July 13, 2016 at 11:46 am #109583AnonymousGuestDear Sam:
Lots of progress in the last year. Moving out of your parents’ house is the biggest accomplishment in my book, considering your mother’s cruelty and abuse of you. I am assuming you are still in contact with her? If so, too bad. When abused the way you have, even if she longer says and does the exact same things to you… because for one, you no longer fit in a laundry basket, she is still abusing you. All it takes is seeing the face of that woman, hearing her voice to trigger those past abuses.

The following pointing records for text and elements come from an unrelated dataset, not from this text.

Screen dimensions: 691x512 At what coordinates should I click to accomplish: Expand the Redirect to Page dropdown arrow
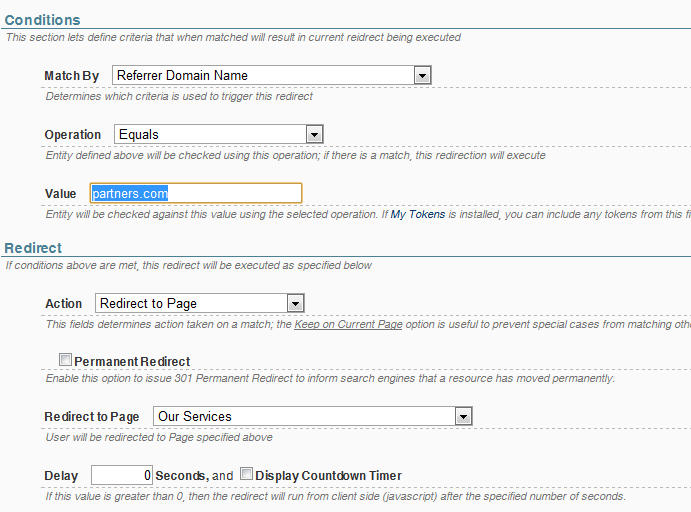463,416
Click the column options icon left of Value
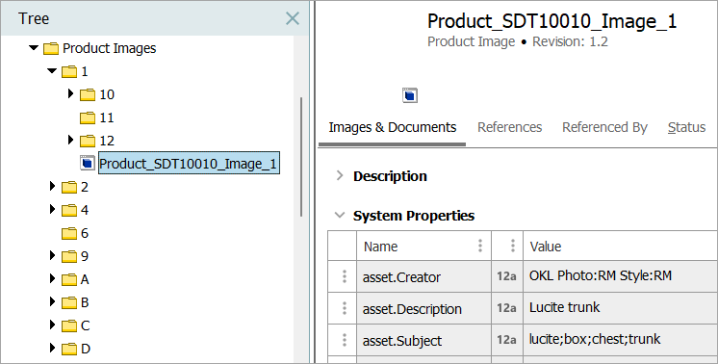 (x=512, y=246)
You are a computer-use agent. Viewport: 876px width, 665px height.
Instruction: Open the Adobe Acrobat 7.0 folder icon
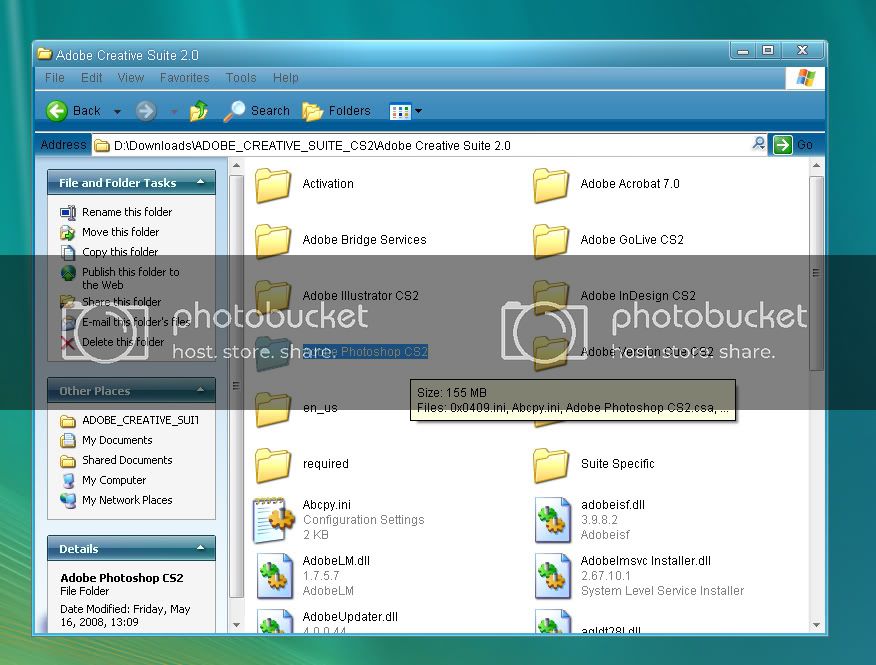(x=551, y=185)
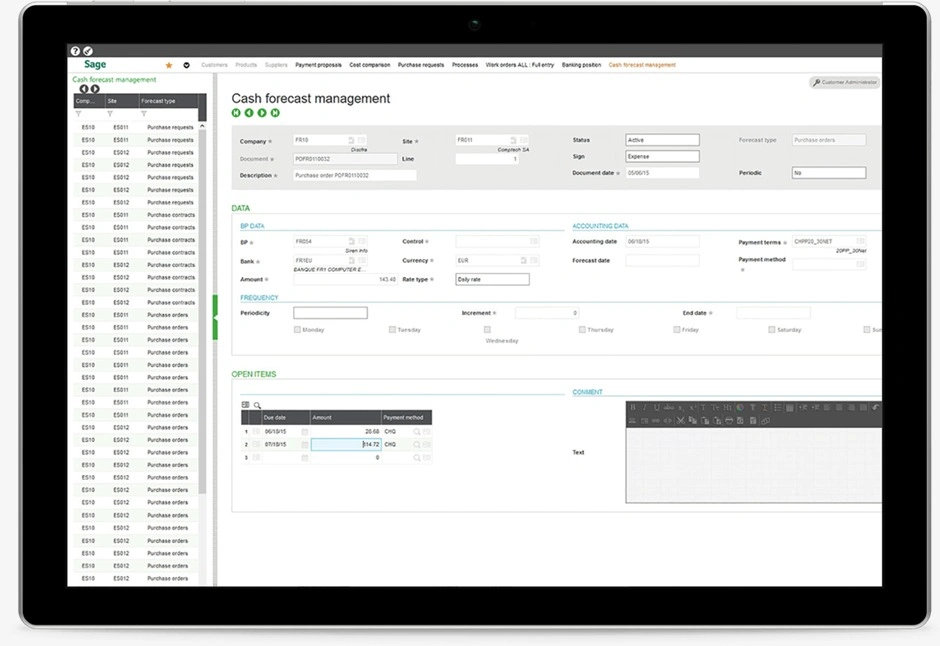The width and height of the screenshot is (940, 646).
Task: Click the help question mark icon
Action: coord(75,51)
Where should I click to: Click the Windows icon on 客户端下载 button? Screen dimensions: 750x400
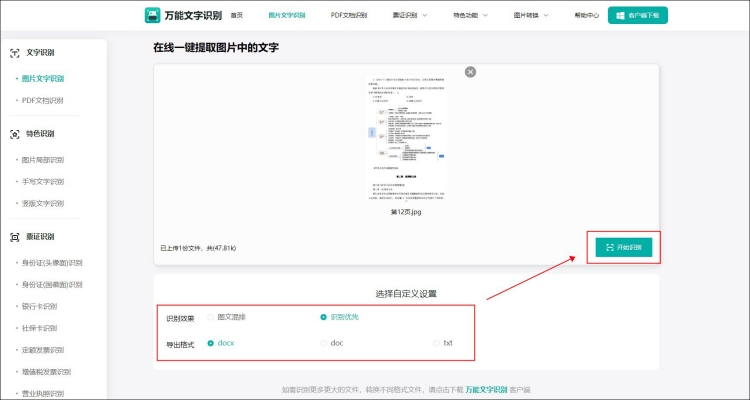coord(621,16)
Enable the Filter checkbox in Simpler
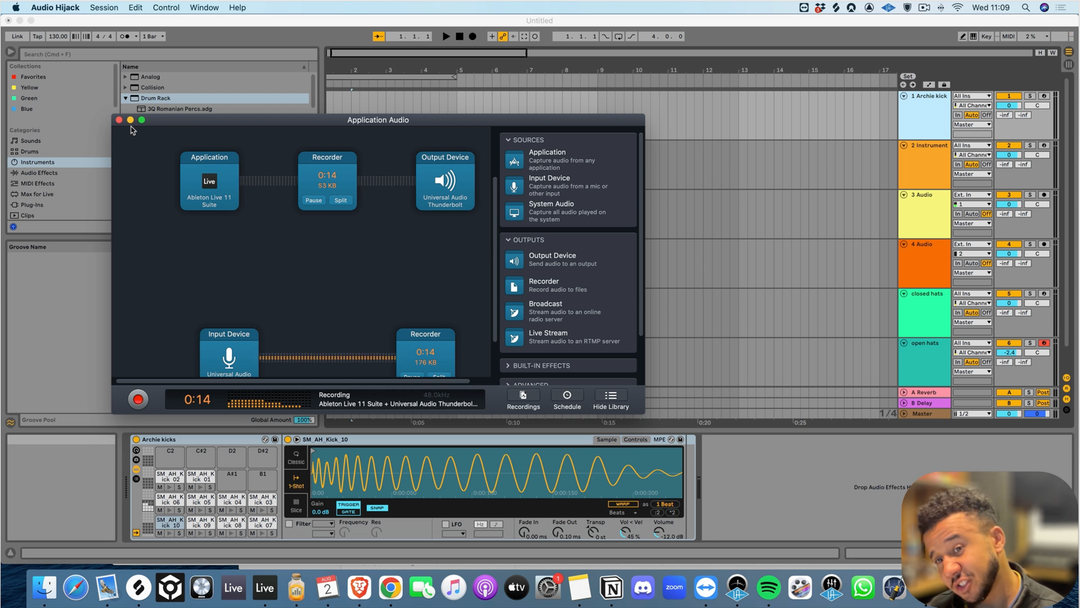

Plus you never know, when she is punishing you by withdrawing… Unless she attended therapy with you, opened up, took responsibility, made amends and changed thoroughly, contact with her is going to continue to handicap you, reverse your progress.
What happens with your love interest wouldn’t be happening if it wasn’t for your mother. Like you did with her, you take responsibility for his mistreating of you when none is warranted. You are so scared of your love interest (mother, this guy) withdrawing from you, the punishment she inflicted on you, that this guy stalking you is a kind of insurance for you, insurance against withdrawal.
If you are living away from your parents’ home, away from your mother (and the father who didn’t protect you from her, at the least), and you are paying your own bills, why not cut all contact?
Was no contact discussed in your therapy?